La complicidad de los sucesivos gobiernos de izquierda ha normalizado estas diferencias estructurales y han convertido a España en una ‘plurinación’ de facto, con ciudadanos de primera y de egunda. Lejos de corregir las disfunciones, la agenda ‘progresista’ ha profundizado en la fragmentación del país para asegurar sus mayorías parlamentarias. Hoy en día, la equidad económica entre regiones es una quimera arrinconada por el pragmatismo político. Las concesiones a los socios nacionalistas marcan el rumbo de la gestión estatal.
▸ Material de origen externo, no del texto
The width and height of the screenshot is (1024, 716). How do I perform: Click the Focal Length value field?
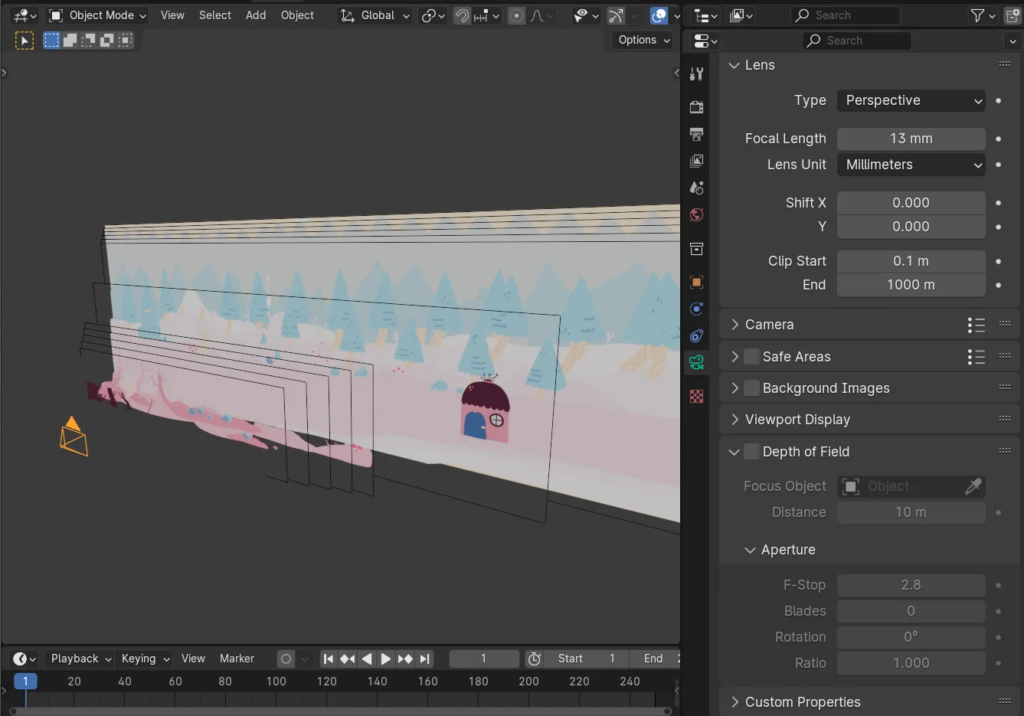coord(911,139)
Esta asimetría no se limita al plano estrictamente financiero, sino que condiciona la vida civil. La imposición lingüística en las comunidades con lenguas cooficiales se ha convertido en una herramienta de exclusión. Los sectores más radicales utilizan el idioma como un filtro ideológico para blindar sus administraciones. El ciudadano común sufre las consecuencias de una política diseñada desde el sectarismo institucional.
El ámbito educativo es el reflejo más doloroso de esta deriva exclusivista. Miles de familias ven cómo se priva a sus hijos del derecho fundamental a ser educados en su lengua materna. Los tribunales dictan sentencias que el poder político autonómico ignora sistemáticamente ante la pasividad del Ejecutivo central. La desprotección de los menores en las aulas evidencia la debilidad del Estado de derecho en Cataluña.
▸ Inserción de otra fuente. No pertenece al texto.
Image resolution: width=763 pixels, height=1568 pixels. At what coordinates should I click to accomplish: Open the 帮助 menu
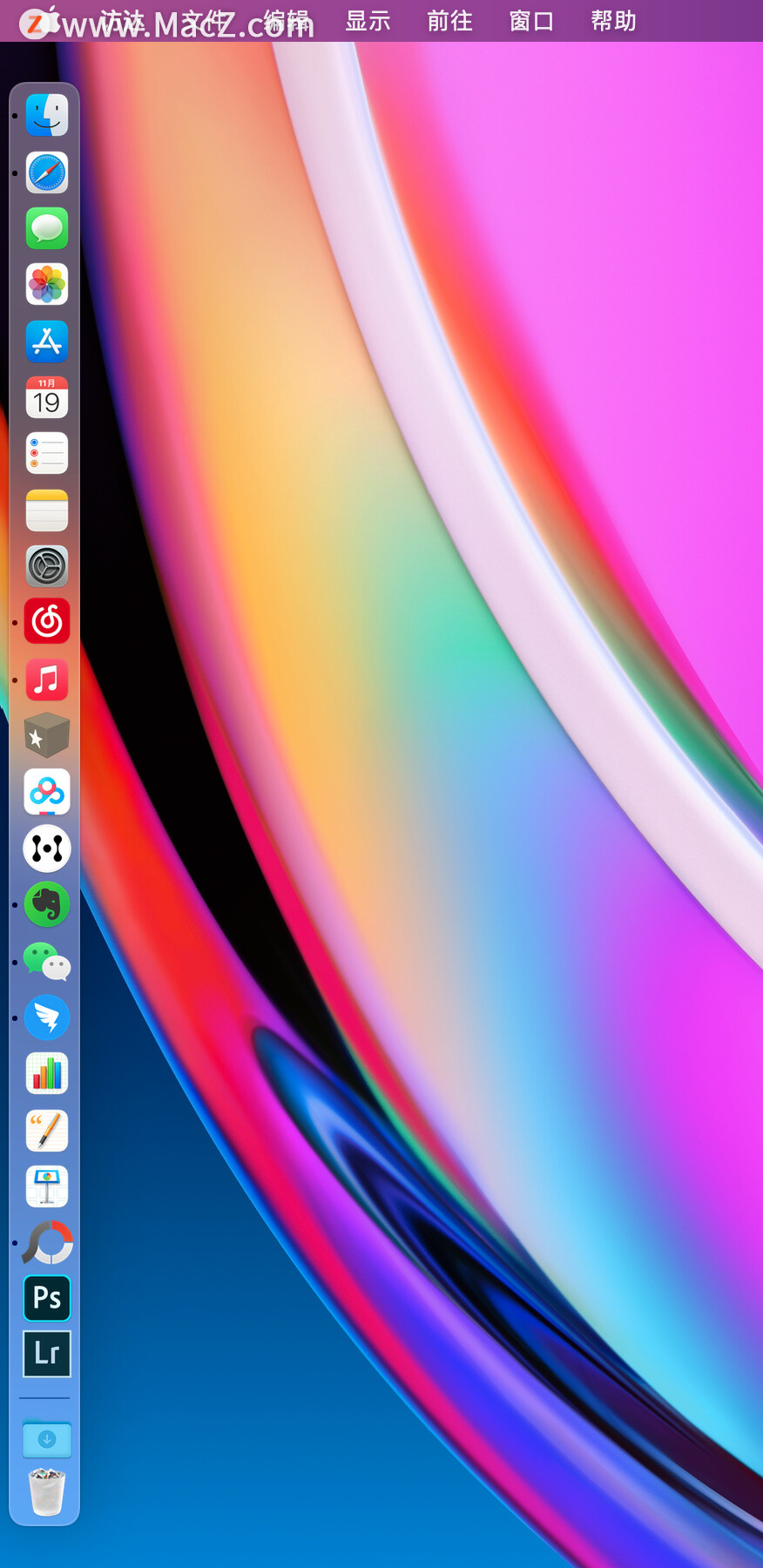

El acceso al empleo público es otra de las grandes víctimas de este modelo de barreras invisibles. Los procesos de estabilización de personal interino priman el requisito lingüístico por encima del mérito y la capacidad. Excelentes profesionales sanitarios o administrativos quedan fuera del sistema por no alcanzar el nivel administrativo exigido. La burocracia identitaria se impone así a la eficacia en la gestión de los servicios públicos.
La desconexión laboral entre comunidades autónomas genera situaciones que rozan el absurdo administrativo. Un ciudadano catalán puede optar a cualquier plaza de empleo público en el resto del territorio nacional sin trabas idiomáticas. Las facilidades de movilidad son totales cuando se viaja desde la periferia hacia el centro peninsular. El marco legal común garantiza su libre acceso en igualdad de condiciones.
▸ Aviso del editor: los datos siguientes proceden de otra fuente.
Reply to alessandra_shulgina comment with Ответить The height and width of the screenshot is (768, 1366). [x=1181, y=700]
El escenario cambia por completo cuando el flujo laboral se produce en el sentido inverso. Un trabajador de cualquier provincia española se topa con un muro insalvable si intenta opositar en Cataluña. Incluso los empleos de menor cualificación técnica exigen una acreditación lingüística oficial que disuade a los candidatos exteriores. La administración autonómica funciona en la práctica como un coto cerrado a la movilidad nacional.
Esta realidad laboral afecta tanto al empleo funcionarial directo como a las contratas externas de los ayuntamientos. Las empresas privadas que prestan servicios municipales se ven obligadas a exigir los mismos baremos idiomáticos a sus operarios. Labores esenciales de mantenimiento o limpieza quedan supeditadas a una titulación lingüística que nada aporta al desempeño laboral. La ideología política prima sobre la necesidad real del municipio.
El mapa autonómico actual dibuja un país fragmentado donde el lugar de nacimiento determina los derechos reales. Los gobiernos liderados por formaciones populistas y nacionalistas priorizan la construcción identitaria sobre el bienestar general. La retórica de la diversidad se utiliza como una coartada perfecta para encubrir la pérdida de libertades ciudadanas. Mientras tanto, el Gobierno central asiste impasible al desmantelamiento de los espacios comunes. Y no solo lo tolera, además Sánchez lo apoya con entusiasmo.
La deriva confederal que promueven los socios de la izquierda amenaza con consolidar de forma definitiva esta fractura social. España corre el riesgo de convertirse en una amalgama de territorios estancos gobernados por criterios excluyentes. La defensa de la igualdad ante la ley debe volver al centro del debate político frente al avance del tribalismo. Recuperar la neutralidad de las instituciones es el único camino para garantizar una ciudadanía plena sin distinciones.